December 15th, 2003

buzzed, B&W

(no subject)

Wow, it's weird actually wanting something that might be out of grasp. In the past, I've considered myself a shoe-in for anything that I really wanted, or I didn't really care, and I'd settle for alternatives. Examples of things I didn't stress about that other people might have worried a bit about was college, standardized tests, co-op jobs, etc etc. In all of these cases, I assumed I'd be accepted or score well enough, or I just didn't care as one co-op was the same as another. I didn't really expend any effort towards them, but the TFA thing is different.

I'm not sure if this is because I really want to do it, or because this time I don't have alternatives if I don't get it, but this one is really stressing me out. I've caught myself really worrying whether I'll get accepted or not (there's about a 1 out of 6 acceptance rate). Letters were supposed to be postmarked by today for whether or not people were accepted or not. I can't figure out whether they sent it to my current address or my permanent address. There's a part on the application that asks where you want your acceptance packet sent (and that it's being postmarked on Jan. 5th). This is a bit confusing as the timeline states that this packet is really your assignment packet, not an acceptance one. So, who knows, maybe they sent my acceptance/rejection letter to MO, or perhaps it's in OH.

This is making me physically nervous. I actually had butterflies when I was going to check my mail earlier today (since the timeline says "Postmarked by December 15"). Crazy. I wonder how my life will be if I don't get accepted . . .
buzzed, B&W

Moods, Friends, and Churches

My mood this last month or two has been crappy. I'd say I have a mild case of depression, as I'm not satisfied with work. I've been sleeping more, and just doing lackluster stuff, trying to coast through till February when I'm done. Hopefully the change of venue and things will snap me out of the slump. (Of course, one might argue that this is false hope, and that I should be looking for a more fundamental attitude change, rather than a location change . . . who knows . . . we'll see in two months . . . )

The friend part is perhaps the one positive. I've been hanging out a lot, and we have a true friendship. He gave me a x-mas present last Friday when we went out to dinner. It's A Year with CS Lewis. It also had a great handwritten note, that was truly reflective of who he is and how he views me. He talked about how he believes a higher power brought us together, and that we fill voids in each others lives. While I'll agree with the latter, I don't agree with the former. I think this book will be great, and I'll probably start reading it the way it was meant to be, a passage a day, starting either next Monday or on 1/1/04.
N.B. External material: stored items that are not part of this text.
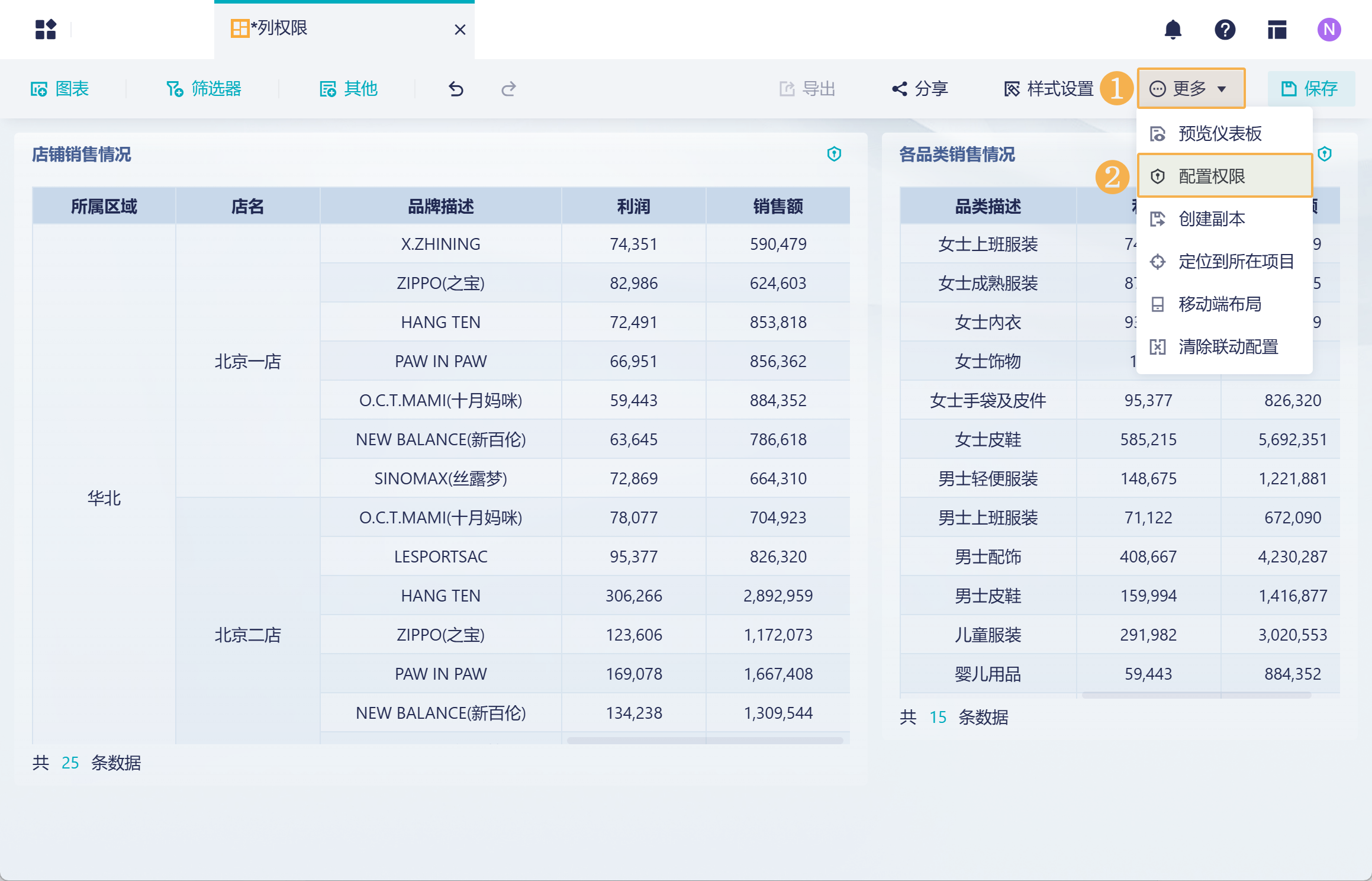1372x881 pixels.
Task: Click 清除联动配置 menu entry
Action: point(1228,346)
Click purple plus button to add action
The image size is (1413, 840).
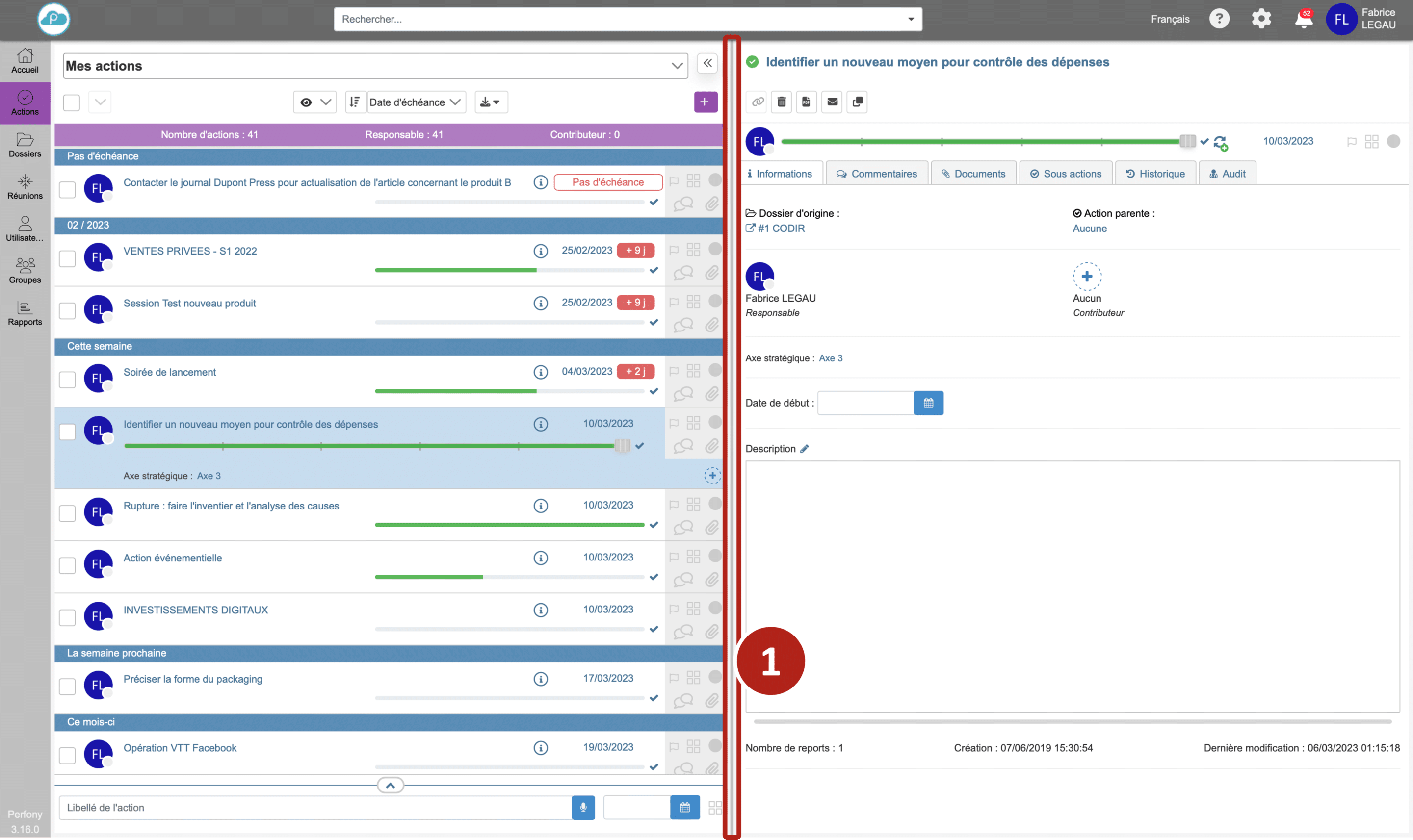[x=705, y=102]
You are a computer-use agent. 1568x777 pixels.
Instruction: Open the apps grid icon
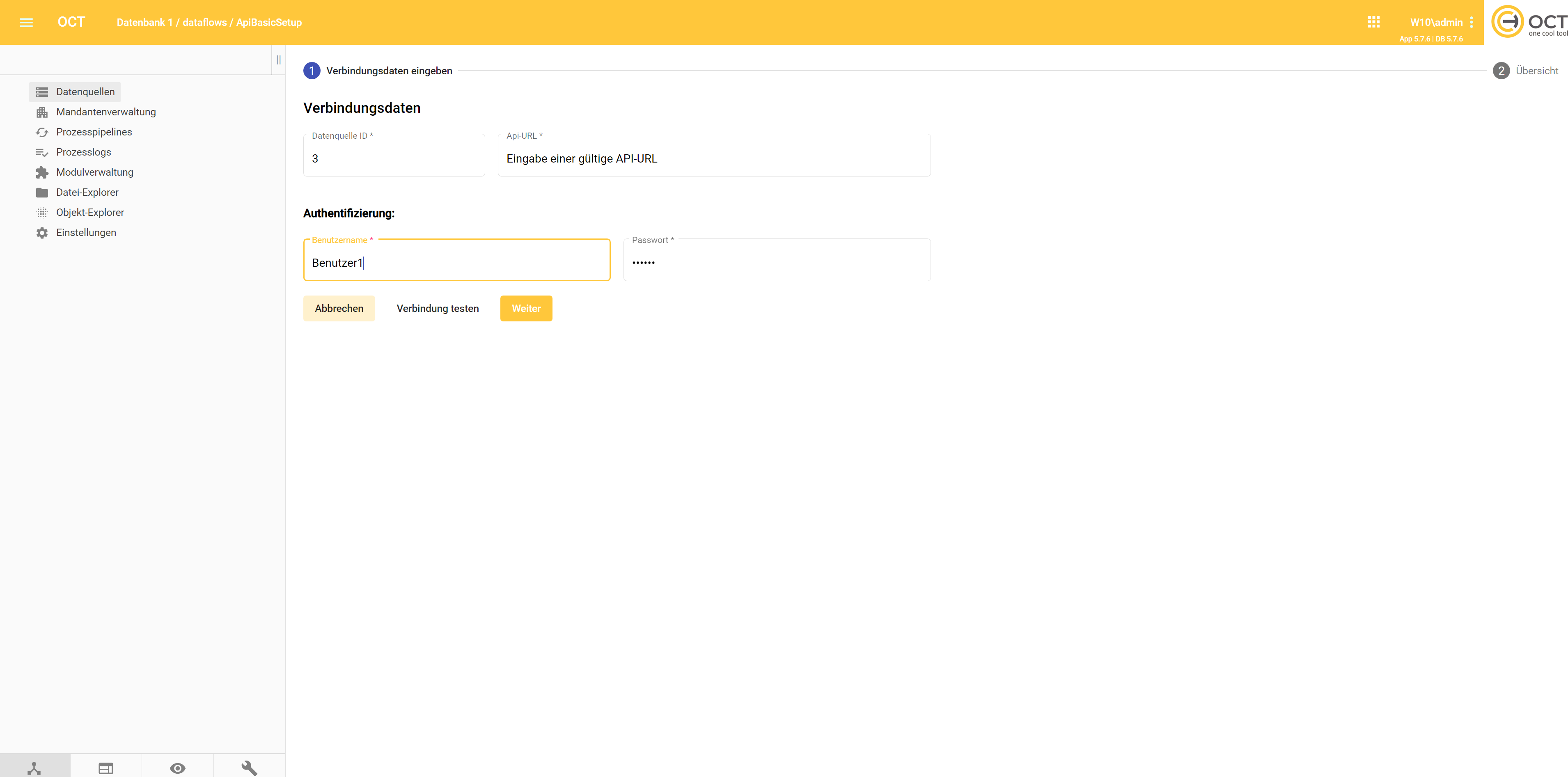[x=1373, y=23]
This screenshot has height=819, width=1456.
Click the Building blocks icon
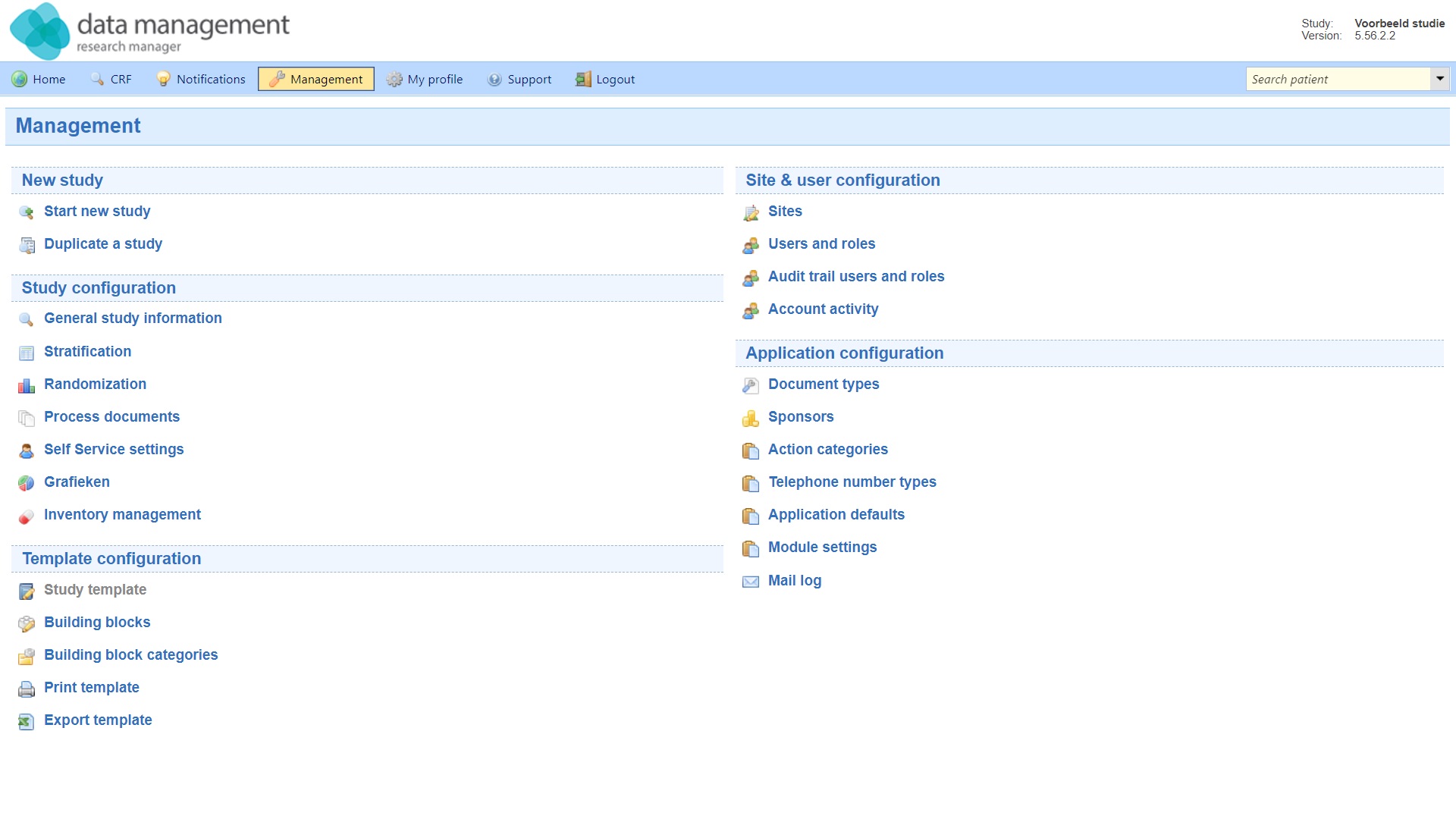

This is also the friend who half-jokingly/half-seriously asked me to start a church with him. His faith is very strong, but he also recognizes that the traditional church has to adapt if they want their message to reach beyond the typical church crowd. Now there are churches that have modernized, from my parents to others which are even more liberal/modern. He describes many of these churches as "seeker" churches, for people who are "seeking" the truth. He asked me to be involved because he sees me as a seeker, someone who constantly questions, and believes I have the analytical/business mind to help a new business grow. While I do feel I could do this okay, I wouldn't truly succeed as I wouldn't be buying into the mission. I do think he's on the right track though, recognizing that a church needs some business background if it wants to succeed.